# ASL Handshape Data

## Description of data
Link to data found on Nicolas Pugeault's website
(http://empslocal.ex.ac.uk/people/staff/np331/index.php?section=FingerSpellingDataset). The dataset is of 24 static handshapes corresponding to English letters (excluding the letters "J" and "Z" since they require motion). The data comprises of 5 different non-native signers of about 60,000 RGB (intensity) images and depth images. The images have some rotational variance as the subject moved their hand during the image capture.

## Notebook setup

Run this section if data is already partially processed 

In [None]:
import os
import re
import sys
import numpy as np
import pandas as pd
import matplotlib.pyplot as plt
from PIL import Image 
from functools import reduce

## Variables needed for reference throughout sections
dataset_url = 'www.cvssp.org/FingerSpellingKinect2011/fingerspelling5.tar.bz2'
filename = 'fingerspelling5.tar.bz2'
# Data directory
final_data_dir = 'data'
# Data's top-level directory (after download & decompreshion)
dataset_dir = 'dataset5'
# Filename for image sizes
img_sizes_csv = 'image_sizes.csv' 

## Grabbing data

Below is a script to download the data to the local machine. Note that compressed file is over 2GB. If the data was already retrieved, you can skip this section and start with the preprocessing the dataset.

In [None]:
# Link to dataset and 
os.system('wget {URL}'.format(URL=dataset_url))

Request:
Continue the ASL handshape data notebook from the point after its final download command.

Data records:
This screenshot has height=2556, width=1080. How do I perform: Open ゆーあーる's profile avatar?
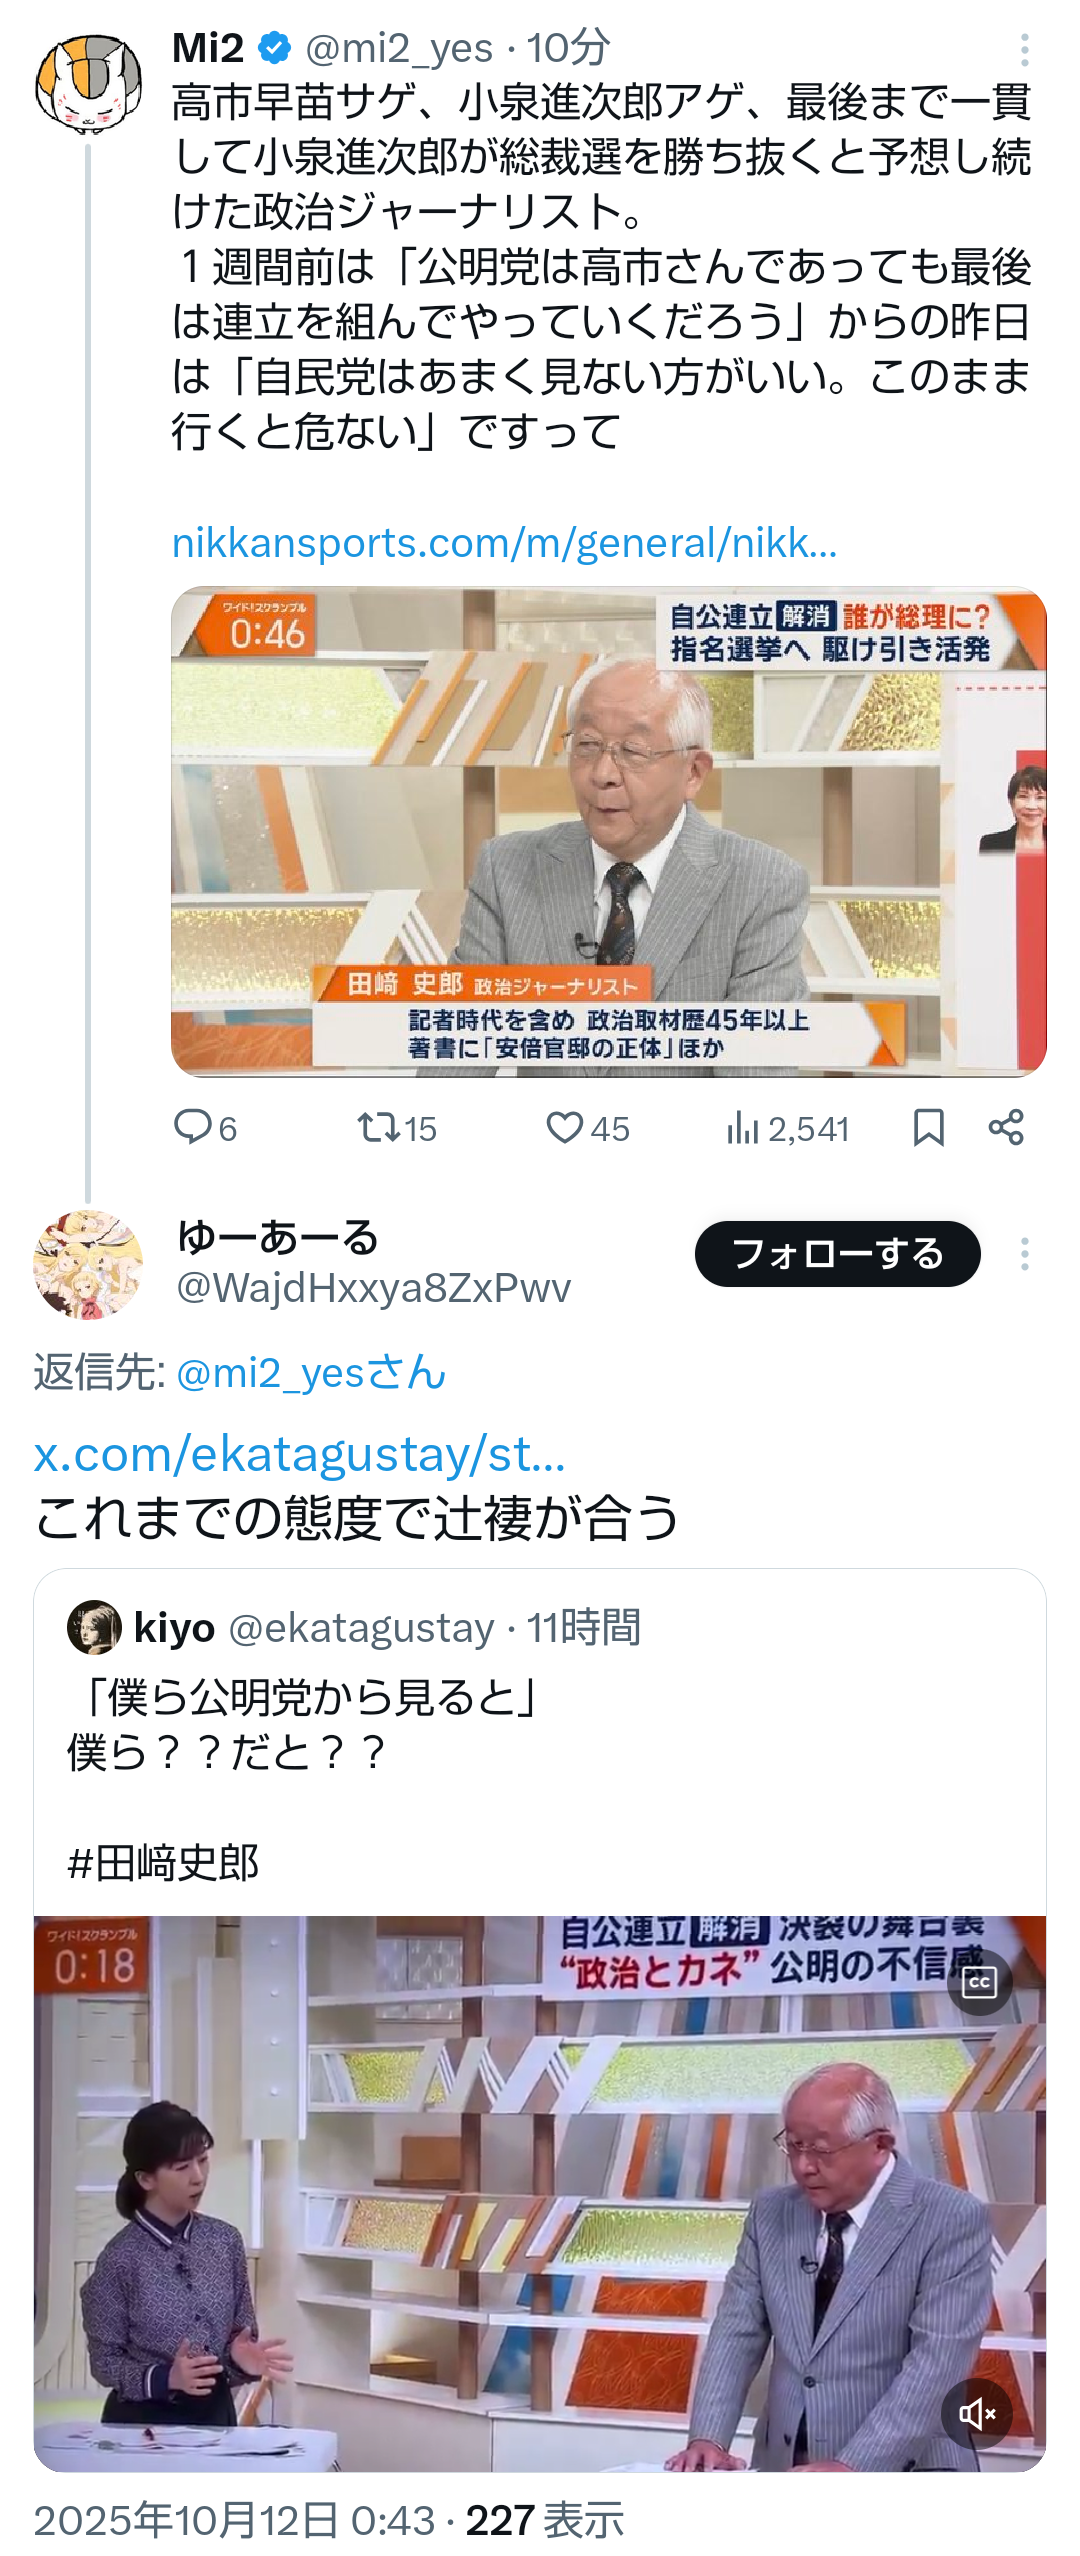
...
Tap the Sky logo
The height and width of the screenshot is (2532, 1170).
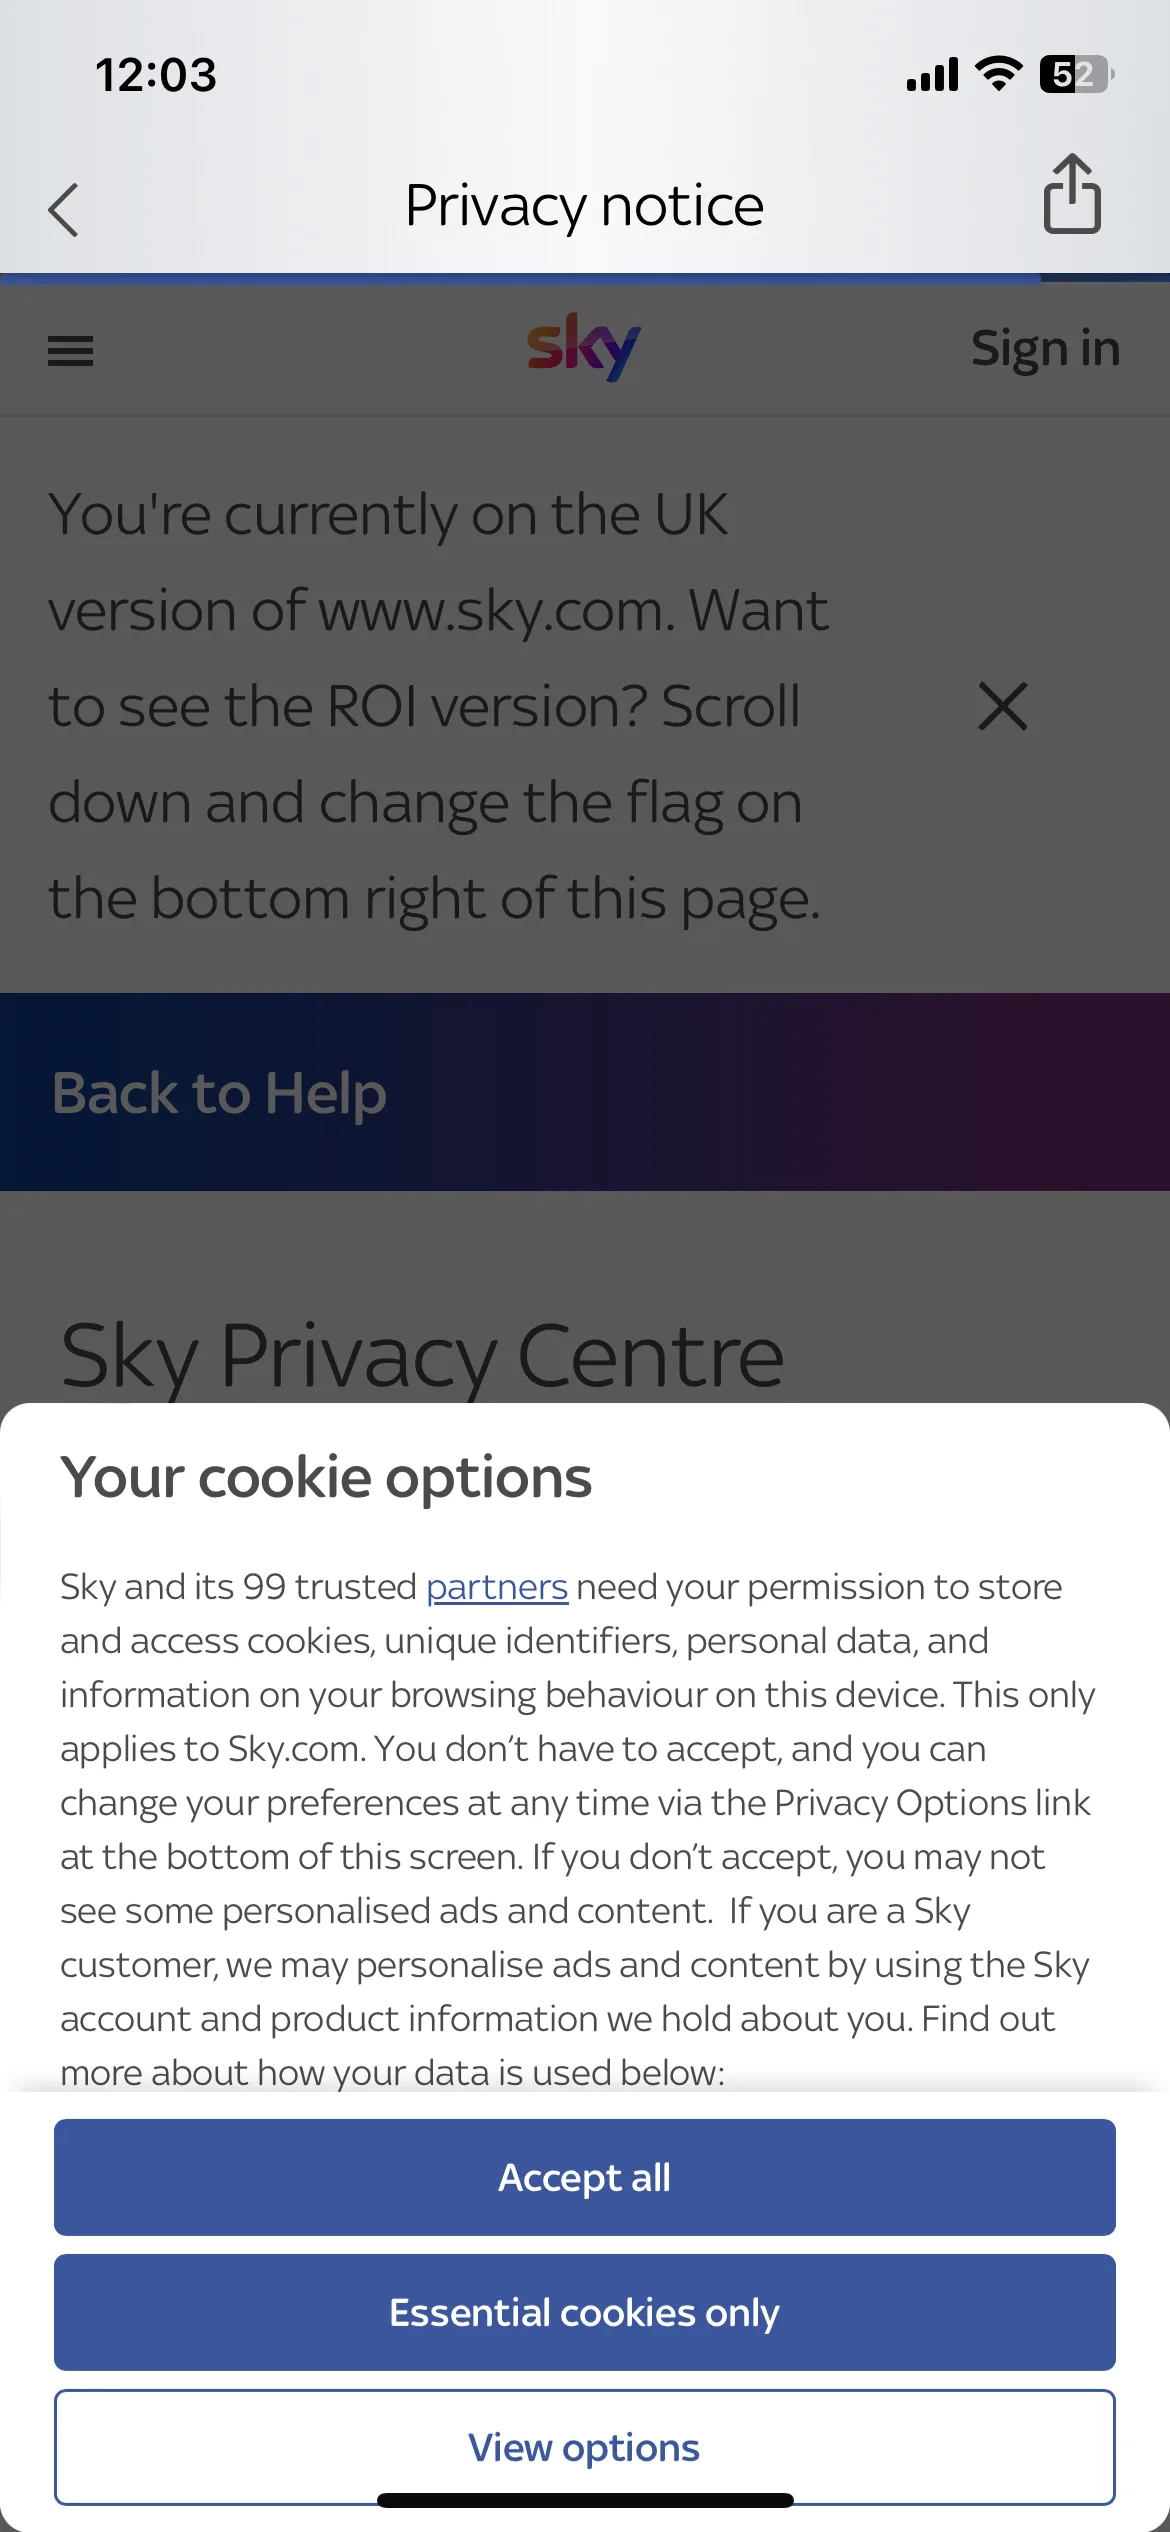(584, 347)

Response to the exercise:
In [None]:
# Uncompress
os.system('tar xjf {}'.format(filename))

## Removing and relabelling data

Only RGB image data is needed and should be relabelled so that the files can be easily be placed into one directory but still contain metadata for classification, validation, and testing.

In [None]:
# Make a new data directory if doesn't exist
if not os.path.exists(final_data_dir):
    os.makedirs(final_data_dir)

# Define patterns for depth files & RGB files 
# Format: `depth_0_0528.png` & `color_12_0137.png`
pattern_depth_file = '(depth\w*.png)'
pattern_rgb_file = 'color_\d*_(\d*).png'
# Number of files renamed/delted
n_del, n_rename = 0,0

# Save that this is a new subject (numerical since letter can be confusing)
# Each subject in directory with a letter ('A','B','C',...)
for (subject_id, subject_dir) in enumerate(os.listdir(dataset_dir)):
    # Directories for each letter (excluding "j" & "z")
    path_to_subject = os.path.join(dataset_dir, subject_dir)
    
    for letter_dir in os.listdir(path_to_subject):
        # Use letter as number ('a' starts @ 00)
        letter_id = ord(letter_dir.lower()) - ord(('a'))
        letter_id = '0{}'.format(letter_id) if letter_id < 10 else letter_id
        path_to_letter = os.path.join(path_to_subject, letter_dir)
        
        for image_file in os.listdir(path_to_letter):
            # Remove depth file
            if re.search(pattern_depth_file, image_file):
                path_depth_file = os.path.join(path_to_letter, image_file)
                os.remove(path_depth_file)
                # Inform depth file removed
                print('\r#{}: Depth file deleted {}'.format(n_del,path_depth_file), end='')
                n_del += 1
            else:
                # Get ID of each file (None if not matched)
                num_id = re.match(pattern_rgb_file, image_file)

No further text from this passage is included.